Last month, Twitter offered Musk access to its "fire hose" of raw data on hundreds of millions of daily tweets, according to multiple reports at the time, though neither the company nor Musk confirmed that.

One of the chief reasons Musk gave for his interest in taking Twitter private was his belief he could add value to the business by getting rid of its spam bots — the same problem that he's now citing as a reason to end the deal.

Musk's lawyer also alleged that Twitter broke the agreement when it fired two top managers and laid off a third of its talent-acquisition team.

The sale agreement, he wrote, required Twitter to "seek and obtain consent" if it deviated from conducting normal business. Twitter was required to "preserve substantially intact the material components of its current business organisation," the letter said.

Musk's flirtation with buying Twitter appeared to begin in late March. That's when Twitter said he contacted members of its board — including co-founder Jack Dorsey — and told them he was buying up shares of the company and was interested in either joining the board, taking Twitter private or starting a competitor.

Then, on 4 April, he revealed in a regulatory filing that he had become the company's largest shareholder after acquiring a 9 per cent stake worth about $3 billion.

At first, Twitter offered Musk a seat on its board. But six days later, Agrawal tweeted that Musk would not be joining the board after all.

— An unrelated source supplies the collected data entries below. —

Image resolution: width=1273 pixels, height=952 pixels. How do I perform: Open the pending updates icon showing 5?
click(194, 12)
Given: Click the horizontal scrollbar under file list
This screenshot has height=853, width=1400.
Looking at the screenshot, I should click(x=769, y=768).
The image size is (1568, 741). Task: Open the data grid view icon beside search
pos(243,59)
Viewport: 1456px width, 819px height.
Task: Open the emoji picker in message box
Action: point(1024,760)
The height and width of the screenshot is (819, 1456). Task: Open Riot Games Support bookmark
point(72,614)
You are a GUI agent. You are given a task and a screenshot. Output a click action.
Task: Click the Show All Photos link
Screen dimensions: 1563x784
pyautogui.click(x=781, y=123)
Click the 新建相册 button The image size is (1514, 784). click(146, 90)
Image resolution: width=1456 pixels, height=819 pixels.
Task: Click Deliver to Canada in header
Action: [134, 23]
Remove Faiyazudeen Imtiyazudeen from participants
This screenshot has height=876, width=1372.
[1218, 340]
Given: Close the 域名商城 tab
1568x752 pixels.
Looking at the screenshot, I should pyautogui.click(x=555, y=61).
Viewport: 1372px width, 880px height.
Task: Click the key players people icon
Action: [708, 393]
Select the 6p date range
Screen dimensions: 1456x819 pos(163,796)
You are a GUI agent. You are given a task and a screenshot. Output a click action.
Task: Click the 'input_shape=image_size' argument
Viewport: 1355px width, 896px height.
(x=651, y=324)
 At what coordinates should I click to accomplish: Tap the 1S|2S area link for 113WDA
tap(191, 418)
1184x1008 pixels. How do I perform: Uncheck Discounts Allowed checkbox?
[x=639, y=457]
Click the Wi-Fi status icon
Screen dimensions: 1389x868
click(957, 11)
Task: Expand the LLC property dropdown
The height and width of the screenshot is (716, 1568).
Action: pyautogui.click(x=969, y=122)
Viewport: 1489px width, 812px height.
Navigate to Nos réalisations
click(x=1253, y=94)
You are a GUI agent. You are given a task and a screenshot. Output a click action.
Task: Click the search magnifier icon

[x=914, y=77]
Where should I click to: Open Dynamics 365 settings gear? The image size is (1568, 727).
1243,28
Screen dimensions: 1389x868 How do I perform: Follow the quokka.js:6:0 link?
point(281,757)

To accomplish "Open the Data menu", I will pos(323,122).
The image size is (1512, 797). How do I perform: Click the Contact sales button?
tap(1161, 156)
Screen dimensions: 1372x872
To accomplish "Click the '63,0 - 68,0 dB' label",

His bid to buy the company came together quickly after that.

When Musk agreed to buy Twitter for $54.20 per share, he inserted a "420" marijuana reference into his price. He sold roughly $8.5 billion worth of shares in Tesla to help fund the purchase, then strengthened his commitments of more than $7 billion from a diverse group of investors including Silicon Valley heavy hitters like Oracle co-founder Larry Ellison.

Inside Twitter, Musk's offer was met with confusion and falling morale, especially after Musk publicly criticised one of Twitter's top lawyers involved in content-moderation decisions.

Groups opposing the takeover from the outset — including those advocating for women, minorities and LGBTQ people — cheered Friday's news.

"Despite what Musk may claim, this deal isn't ending because of Twitter bots or spam accounts. This deal is collapsing because of Elon Musk's own erratic behaviour, embrace of extremists and bad business decisions," said Angelo Carusone, president of Media Matters, a left-leaning nonprofit watchdog group that's been critical of Musk's Twitter bid.

Musk, he said, "made it clear that he would roll back Twitters' community standards and safety guidelines, which would turn the platform into a fever swamp of dangerous conspiracy theories, partisan chicanery and white supremacist radicalisation."